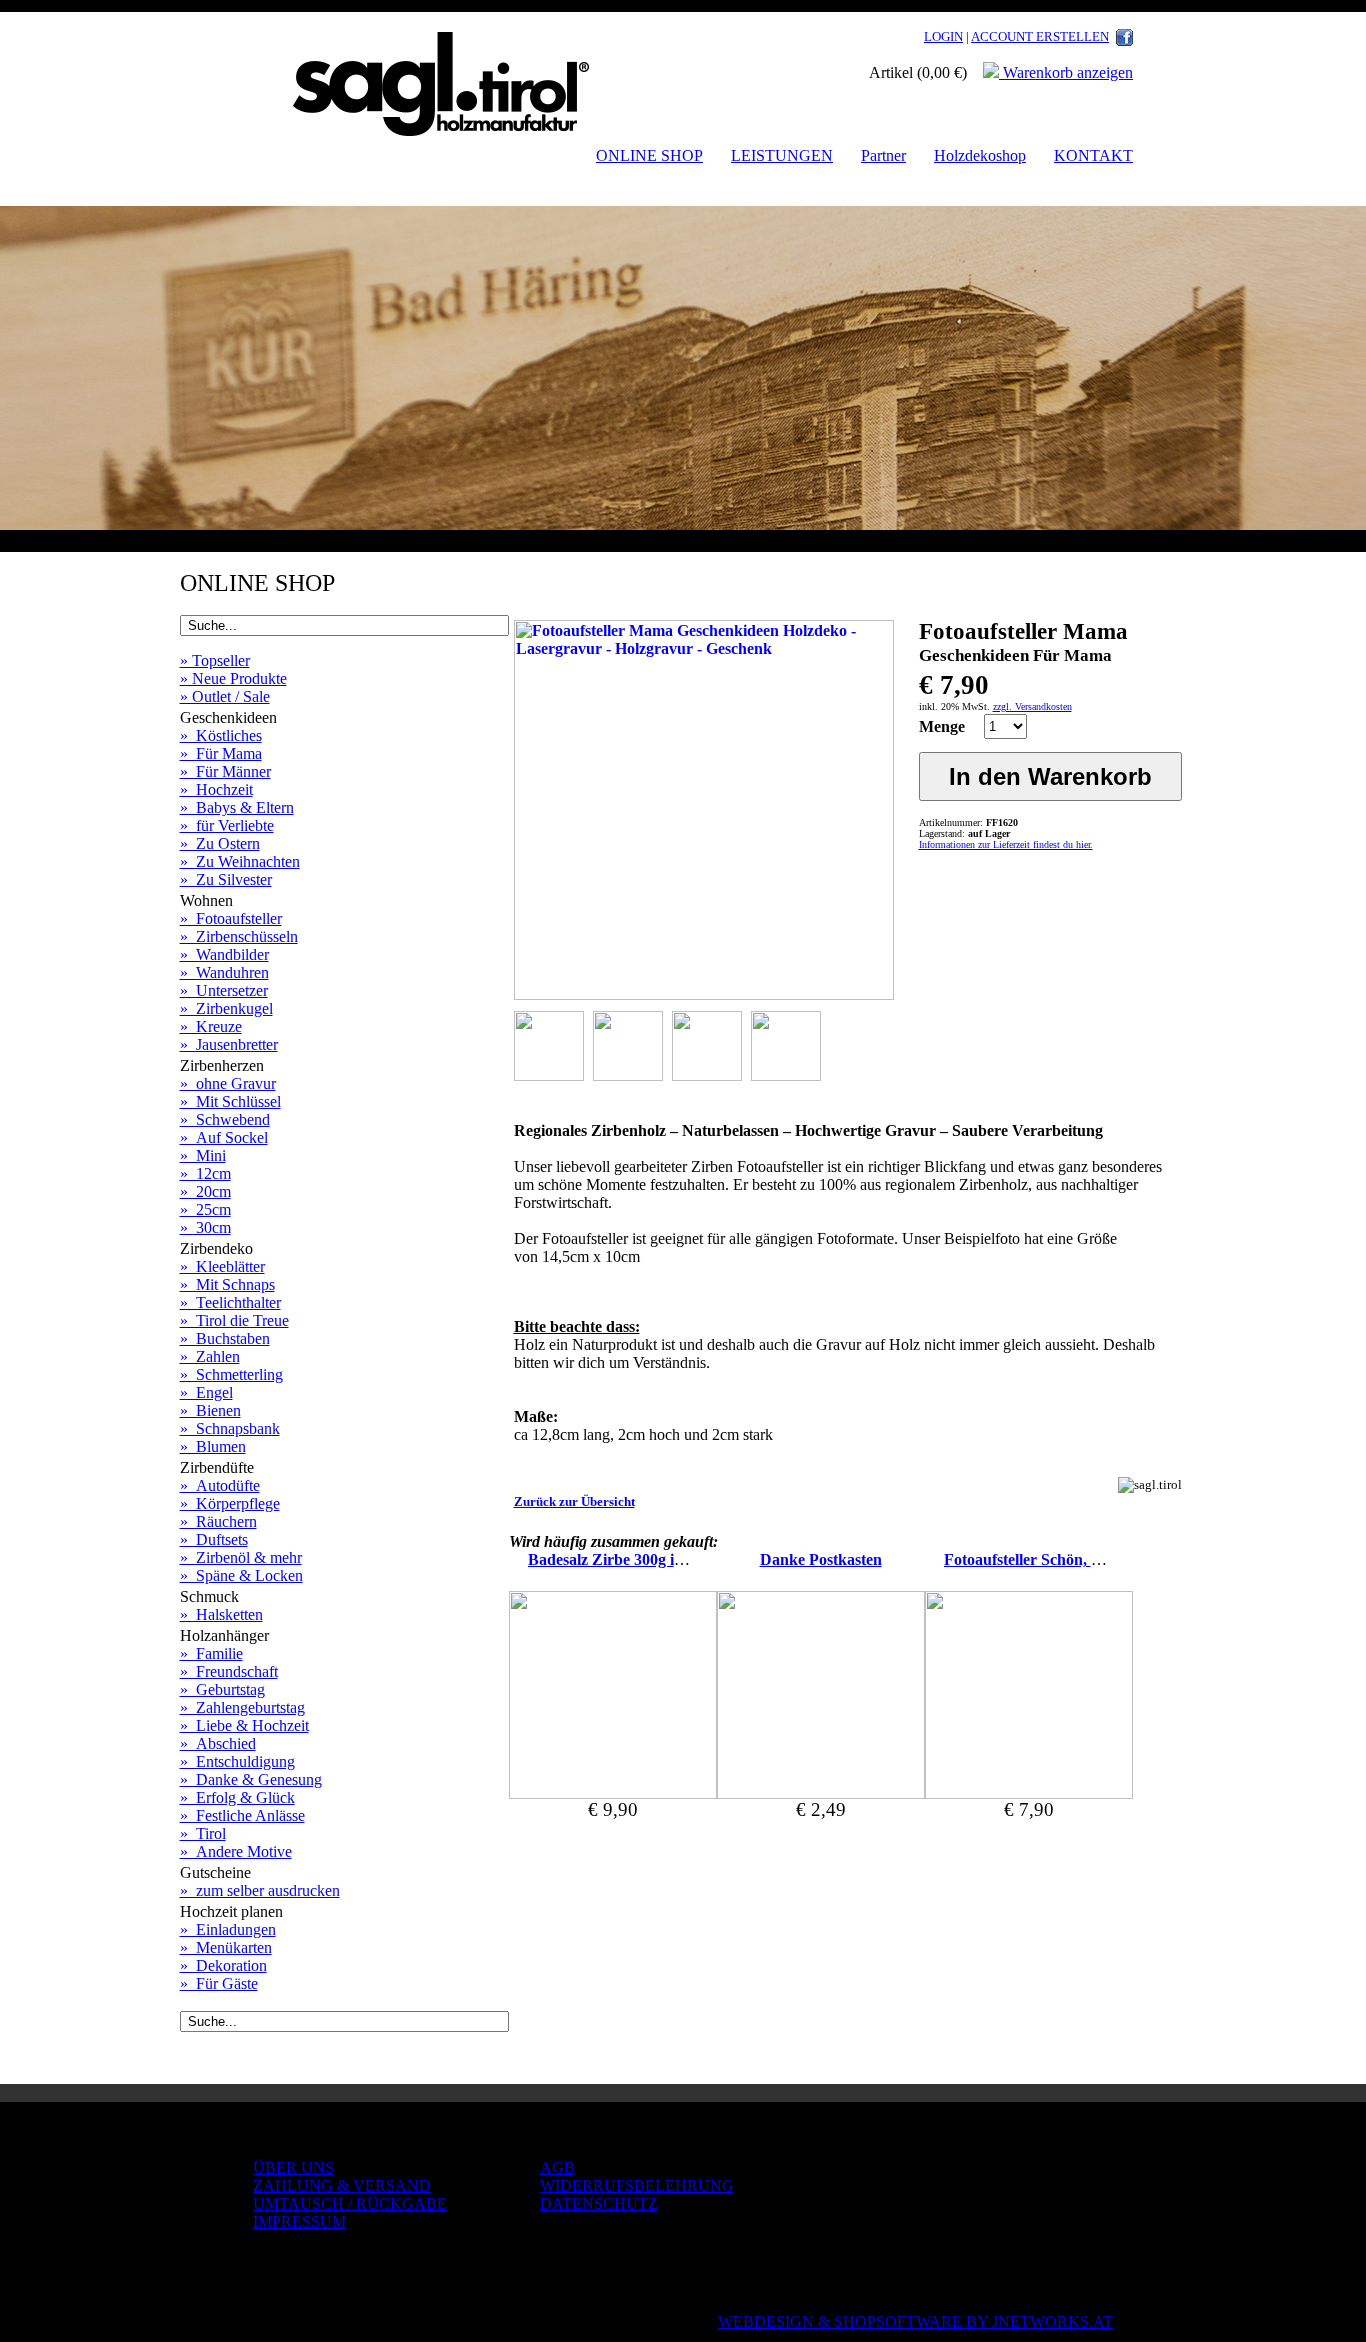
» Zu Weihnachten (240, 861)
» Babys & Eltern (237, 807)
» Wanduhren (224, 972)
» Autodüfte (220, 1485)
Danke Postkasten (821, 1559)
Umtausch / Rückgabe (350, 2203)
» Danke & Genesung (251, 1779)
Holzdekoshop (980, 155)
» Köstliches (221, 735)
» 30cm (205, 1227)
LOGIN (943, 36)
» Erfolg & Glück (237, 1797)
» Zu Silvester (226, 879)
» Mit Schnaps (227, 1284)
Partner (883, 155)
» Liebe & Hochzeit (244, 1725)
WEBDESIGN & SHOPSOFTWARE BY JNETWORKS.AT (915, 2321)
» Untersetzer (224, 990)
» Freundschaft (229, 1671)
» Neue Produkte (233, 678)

...

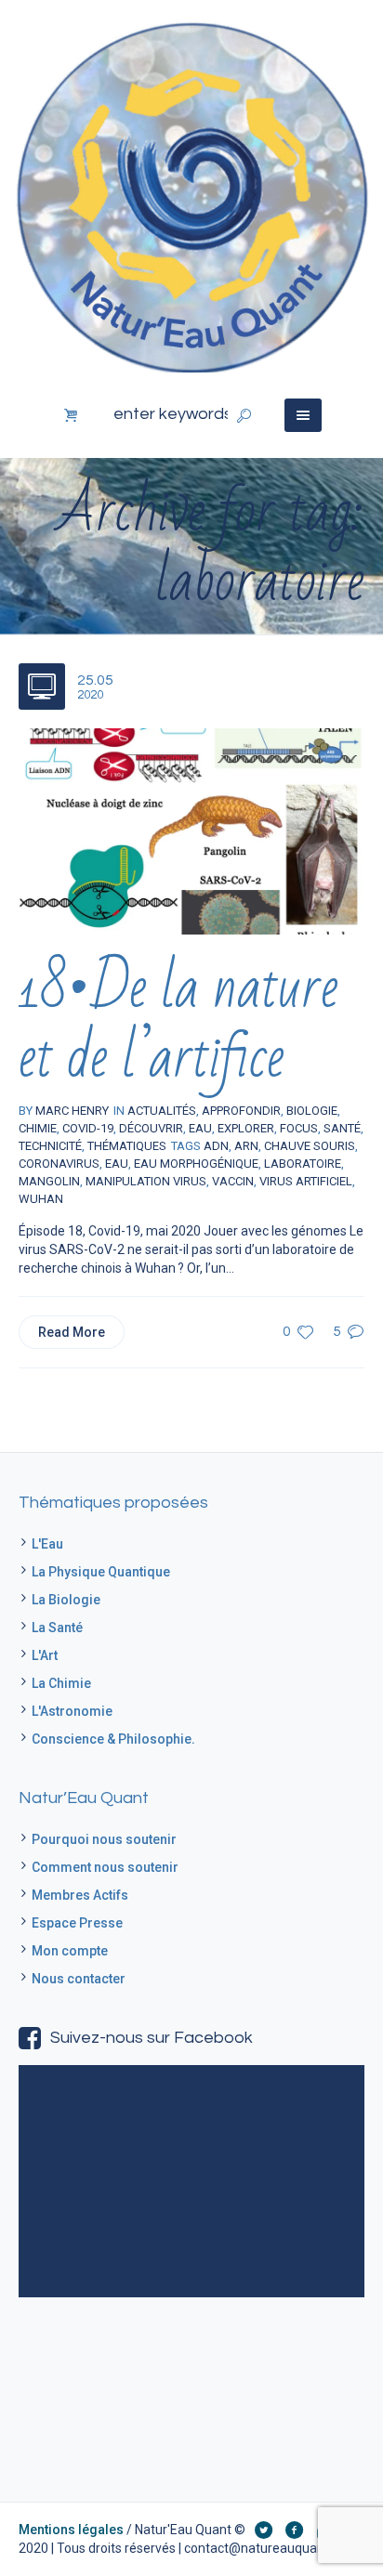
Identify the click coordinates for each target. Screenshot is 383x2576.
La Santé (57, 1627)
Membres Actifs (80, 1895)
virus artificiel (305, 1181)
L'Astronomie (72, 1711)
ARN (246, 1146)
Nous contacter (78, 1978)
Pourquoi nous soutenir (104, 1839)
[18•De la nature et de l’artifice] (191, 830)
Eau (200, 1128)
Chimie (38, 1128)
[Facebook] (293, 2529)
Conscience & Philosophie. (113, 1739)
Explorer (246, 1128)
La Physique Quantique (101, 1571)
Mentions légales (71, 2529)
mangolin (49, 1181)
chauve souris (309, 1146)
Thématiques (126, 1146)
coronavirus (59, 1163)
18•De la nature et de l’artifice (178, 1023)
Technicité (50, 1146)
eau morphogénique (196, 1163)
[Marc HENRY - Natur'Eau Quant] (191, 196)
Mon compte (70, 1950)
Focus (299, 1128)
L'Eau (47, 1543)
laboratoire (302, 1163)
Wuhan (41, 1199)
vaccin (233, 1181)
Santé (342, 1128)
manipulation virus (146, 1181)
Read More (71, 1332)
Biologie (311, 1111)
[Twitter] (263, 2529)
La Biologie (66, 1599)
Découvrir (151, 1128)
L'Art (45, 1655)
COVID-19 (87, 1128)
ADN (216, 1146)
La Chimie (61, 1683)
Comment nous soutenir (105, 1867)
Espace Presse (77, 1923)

---

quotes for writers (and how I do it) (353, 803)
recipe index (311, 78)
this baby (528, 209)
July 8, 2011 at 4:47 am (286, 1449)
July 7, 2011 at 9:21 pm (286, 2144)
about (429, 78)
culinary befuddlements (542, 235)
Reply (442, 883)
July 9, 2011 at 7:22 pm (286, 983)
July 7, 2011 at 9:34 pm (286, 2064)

## About this exercise
In the listing above, find the line with "Weihnachten (240, 861)" and the line with "Produkte (233, 678)"; output exactly those lines and all lines between them.

## Written response
» Zu Weihnachten (240, 861)
» Babys & Eltern (237, 807)
» Wanduhren (224, 972)
» Autodüfte (220, 1485)
Danke Postkasten (821, 1559)
Umtausch / Rückgabe (350, 2203)
» Danke & Genesung (251, 1779)
Holzdekoshop (980, 155)
» Köstliches (221, 735)
» 30cm (205, 1227)
LOGIN (943, 36)
» Erfolg & Glück (237, 1797)
» Zu Silvester (226, 879)
» Mit Schnaps (227, 1284)
Partner (883, 155)
» Liebe & Hochzeit (244, 1725)
WEBDESIGN & SHOPSOFTWARE BY JNETWORKS.AT (915, 2321)
» Untersetzer (224, 990)
» Freundschaft (229, 1671)
» Neue Produkte (233, 678)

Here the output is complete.